27Die Antragsgegnerin ist auch nicht etwa gemäß Art. 3 Abs. 2 VO (EU) Nr. 604/2013 verpflichtet, den Antrag selbst zu prüfen, weil Flüchtlingen in Polen in verfahrens- oder materiellrechtlicher Hinsicht kein hinreichender Schutz gewährt würde. Auszugehen ist insoweit von der auf dem Prinzip gegenseitigen Vertrauens unter den Mitgliedstaaten gründenden Vermutung, dass die Behandlung der Asylbewerber in jedem Mitgliedstaat in Einklang mit den Erfordernissen der Grundrechte-Charta sowie mit der Genfer Flüchtlingskonvention und der Europäischen Menschenrechtskonvention steht. Diese Vermutung ist nur widerlegt, wenn „systemische Schwachstellen“ bei der Behandlung von Asylbewerbern bestehen, also Defizite, die im Rechtssystem des zuständigen Mitgliedstaates angelegt sind oder dessen Vollzugspraxis strukturell prägen. Solche Mängel treffen den Einzelnen in dem zuständigen Mitgliedstaat nicht unvorhersehbar oder schicksalhaft, sondern lassen sich aus Sicht der deutschen Behörden und Gerichte wegen ihrer systemimmanenten Regelhaftigkeit verlässlich prognostizieren. Die Widerlegung der o.g. Vermutung aufgrund systemischer Mängel setzt voraus, dass das Asylverfahren oder die Aufnahmebedingungen im zuständigen Mitgliedstaat aufgrund größerer Funktionsstörungen regelhaft so defizitär sind, dass anzunehmen ist, dass dort auch dem Asylbewerber im konkret zu entscheidenden Einzelfall mit beachtlicher Wahrscheinlichkeit eine unmenschliche oder erniedrigende Behandlung droht. Dann scheidet eine Überstellung an den nach der Dublin-Verordnung zuständigen Mitgliedstaat aus.
28Vgl. BVerwG, Beschluss vom 19. März 2014 - 10 B 6.14 -, NVwZ 2014, 1039 f., unter Bezugnahme (insbesondere) auf EuGH, Urteil vom 21. Dezember 2011 - Rs. C-411/10 und Rs. C-493/10 -, NVwZ 2012, 417.

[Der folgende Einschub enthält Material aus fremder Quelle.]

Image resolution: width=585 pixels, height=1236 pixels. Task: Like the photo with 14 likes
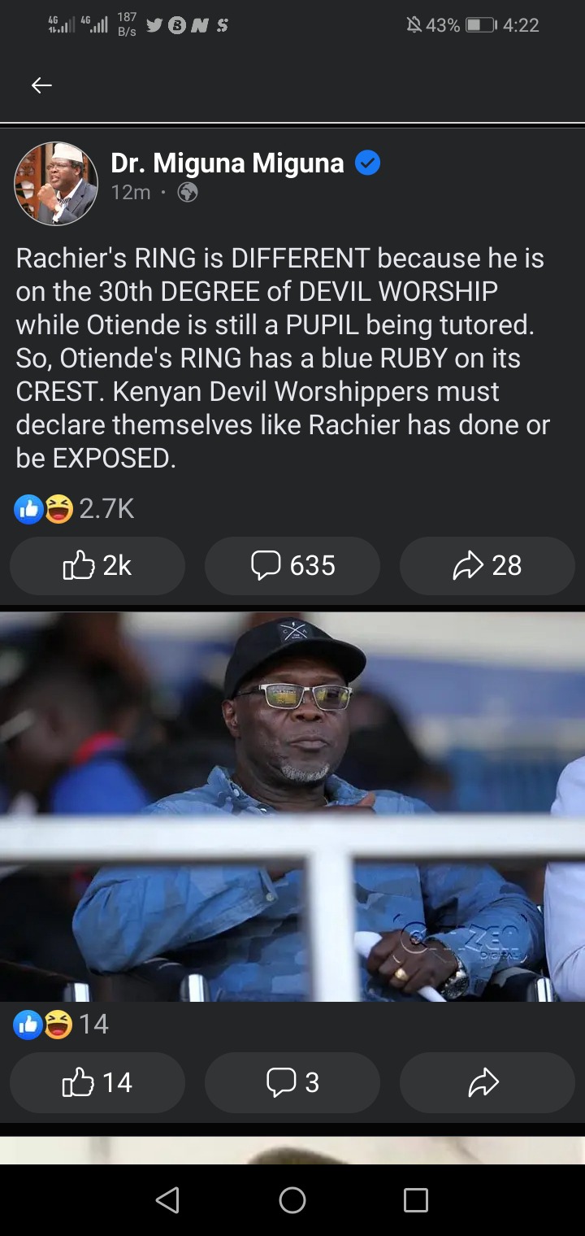[98, 1082]
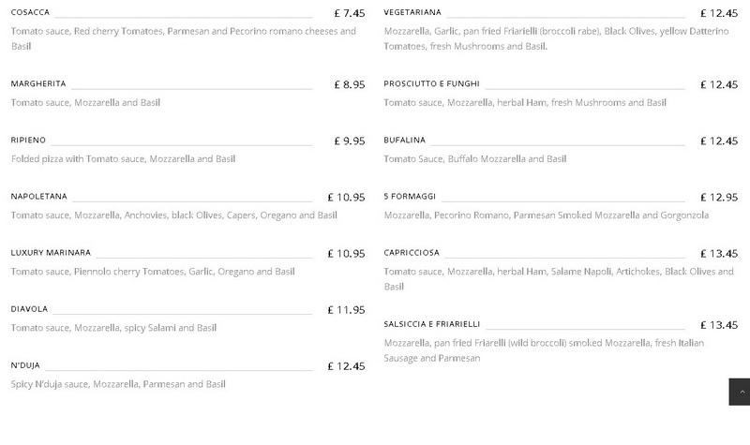Select the Ripieno heading
The image size is (750, 445).
(28, 140)
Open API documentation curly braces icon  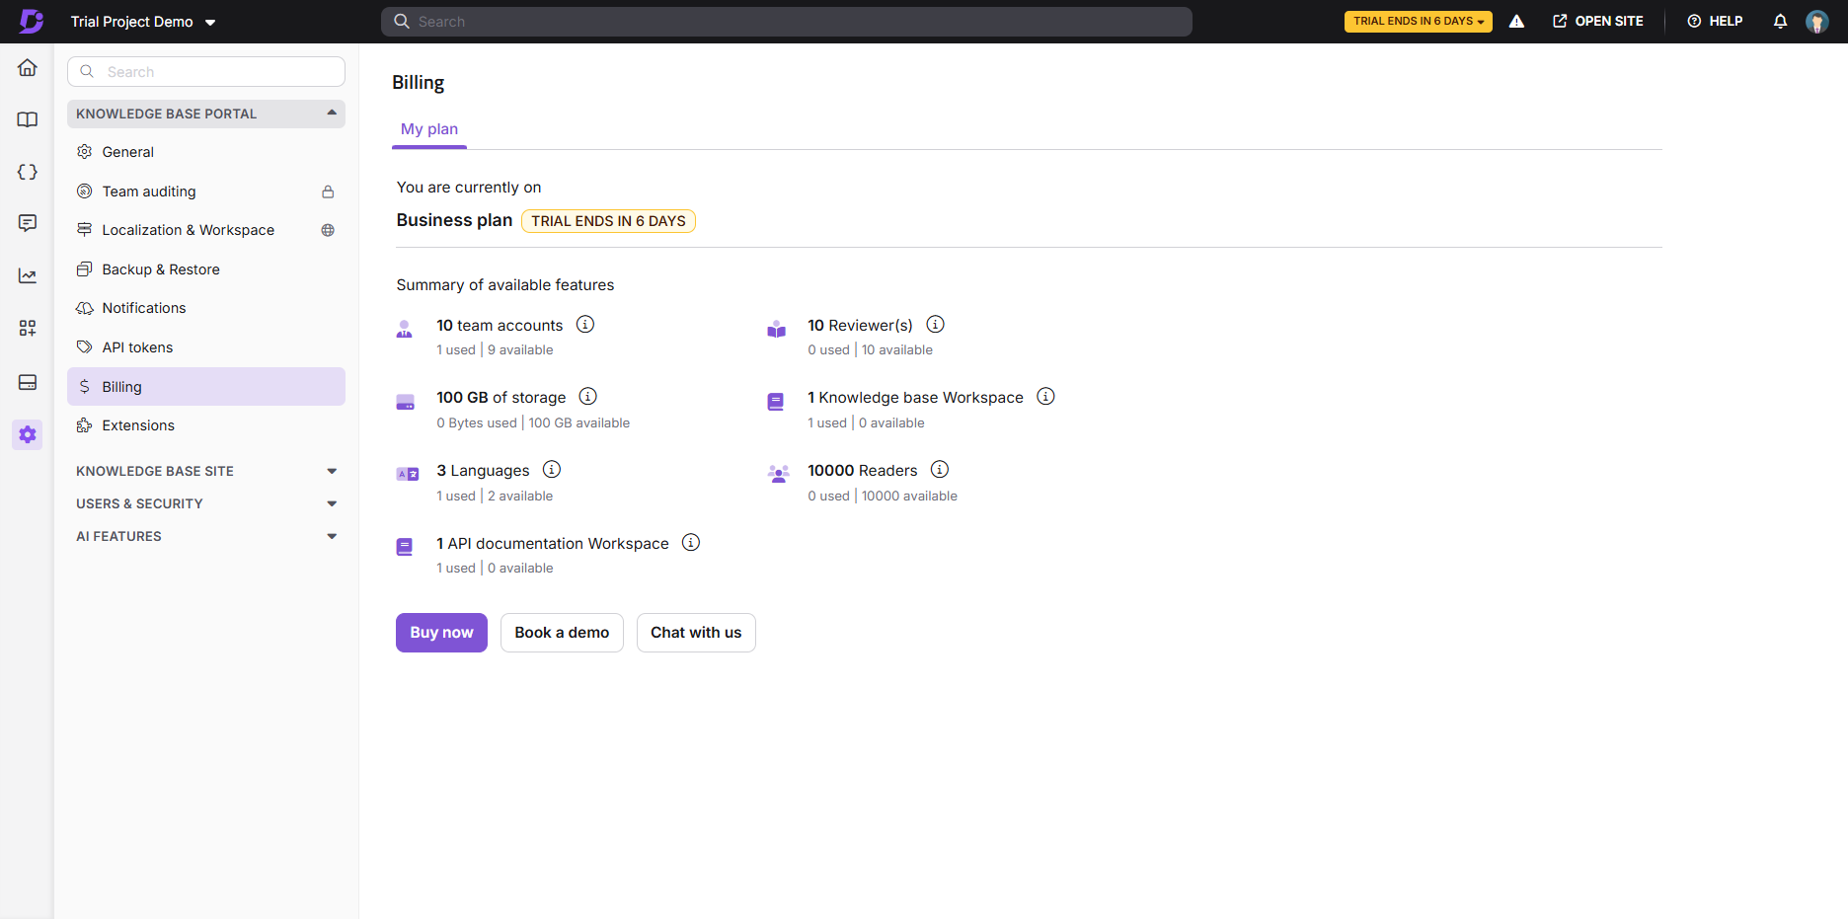(28, 172)
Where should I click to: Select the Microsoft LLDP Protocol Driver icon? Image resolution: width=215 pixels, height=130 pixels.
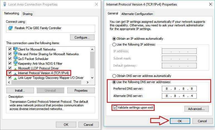[x=15, y=69]
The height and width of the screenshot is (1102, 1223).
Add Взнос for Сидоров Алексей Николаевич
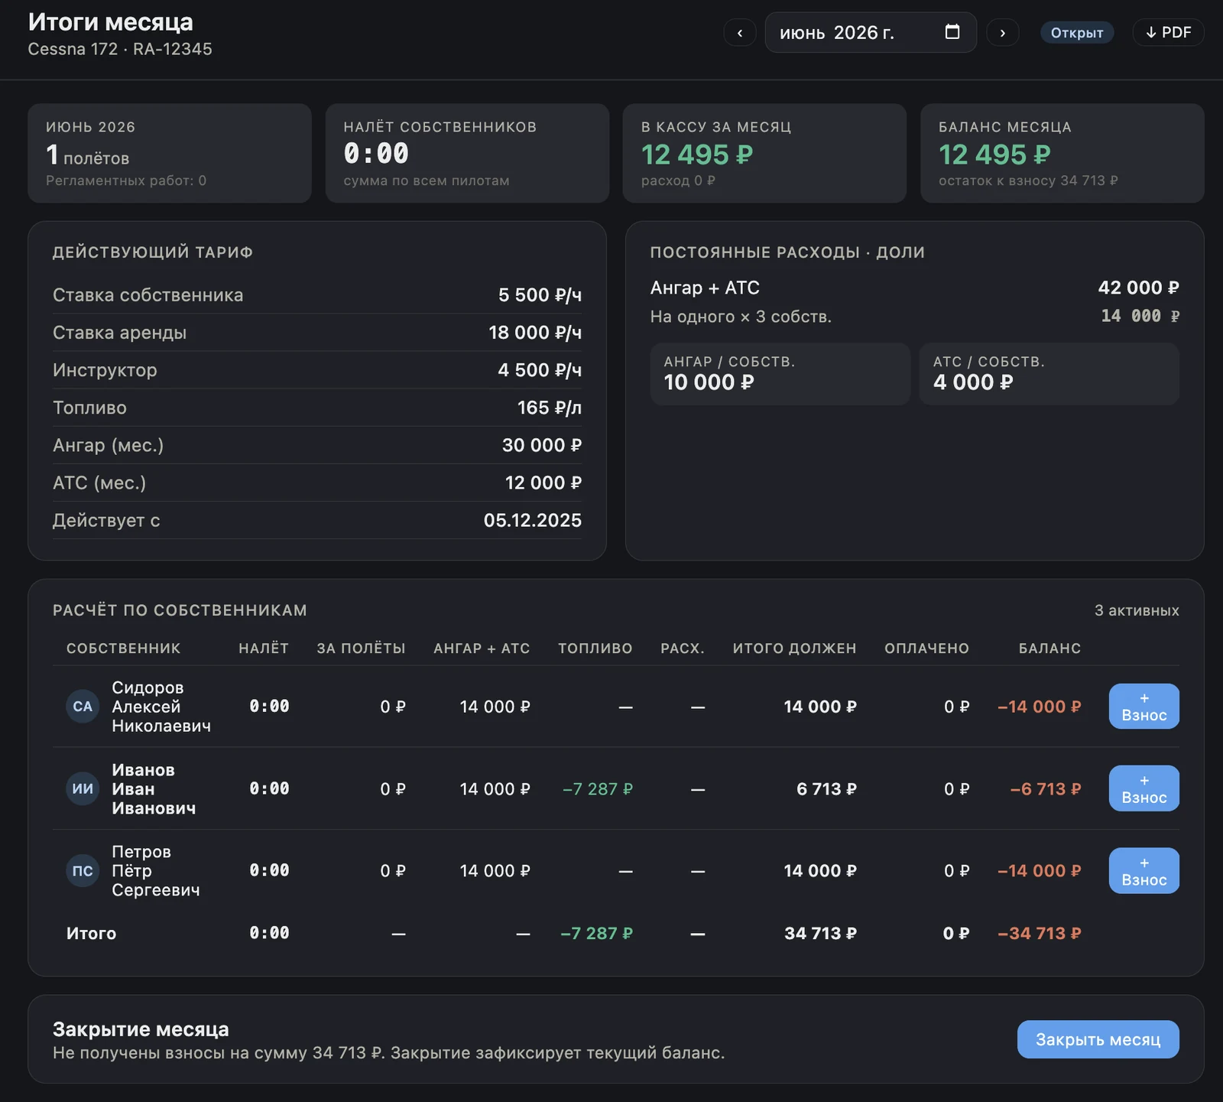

29Nach der Rechtsprechung der Kammer und der meisten anderen Verwaltungsgerichte bestehen derzeit keine hinreichenden Anhaltspunkte für entsprechende „systemische Mängel“ bei der Behandlung von Asylbewerbern in Polen.
30Vgl. (aus der Vielzahl einschlägiger Entscheidungen) nur VG Düsseldorf, Beschlüsse vom 6. August 2013 - 17 L 1406/13.A - und vom 19. November 2013 - 25 L 2154/13.A -; VG Köln, Gerichtsbescheid vom 27. März 2014 - 1 K 8004/13.A -, juris; OVG Lüneburg, Beschluss vom 1. April 2014 - 13 LA 22/14 -, juris, jeweils mit weiteren Nachweisen.
31Die aktuell vorliegenden Erkenntnisse über die Situation von Asylbewerbern in Polen belegen insgesamt, dass die Aufnahmebedingungen in Polen im Allgemeinen den grund- und menschenrechtlichen Standards genügen. Dies gilt auch hinsichtlich der medizinischen Versorgung. So wird etwa in der von der Association for Legal Intervention und von der Helsinki Foundation for Human Rights im Jahre 2013 publizierten Studie “Migration Is Not a Crime - Report on the Monitoring of Guarded Centres for Foreigners“ ausgeführt, dass in den polnischen Aufnahmeeinrichtungen die regelmäßige Anwesenheit eines Arztes sichergestellt ist und dass bei gesundheitlichen Problemen, die eine fachärztliche Versorgung notwendig machen, auch das Aufsuchen eines Facharztes außerhalb der Einrichtung gewährleistet wird (Seite 23 ff. der Studie). Auch dem „National Country Report: Poland“ von 2013 der vom Europäischen Flüchtlingsrat getragenen „aida“-Datenbank ist zu entnehmen, dass eine kostenlose medizinische Versorgung Asylsuchender grundsätzlich gewährleistet ist (dort Seite 38 f.). Dass die medizinische Versorgung nicht in allen Aufnahmeeinrichtungen von gleicher Qualität ist und es im Einzelfall Schwierigkeiten bei der zeitnahen fachärztlichen Versorgung geben kann, führt nicht dazu, dass „systemische Bedenken“ im Sinne der oben zitierten Rechtsprechung anzunehmen wären. Die in beiden Studien hervorgehobenen Probleme bei der sprachlichen Verständigung zwischen Ärzten und Asylbewerbern dürften in Deutschland in ähnlicher Weise bestehen. Den in den genannten Quellen niedergelegten Erkenntnissen entsprechen schließlich auch die Angaben in der Auskunft des Auswärtigen Amtes an das Verwaltungsgericht Wiesbaden vom 6. Dezember 2013 betreffend die Rücküberstellung nach Polen im Rahmen des Dublin II-Verfahrens und in der Antwort der Bundesregierung vom 25. September 2013 auf eine Kleine Anfrage mehrerer Bundestagsabgeordneter zur asylrelevanten Lage in Tschetschenien, die sich auf den Seiten 5 ff. mit der Behandlung von Asylbewerbern in Polen, namentlich mit deren medizinischer Behandlung, befasst (Bundestags-Drucksache 17/14795).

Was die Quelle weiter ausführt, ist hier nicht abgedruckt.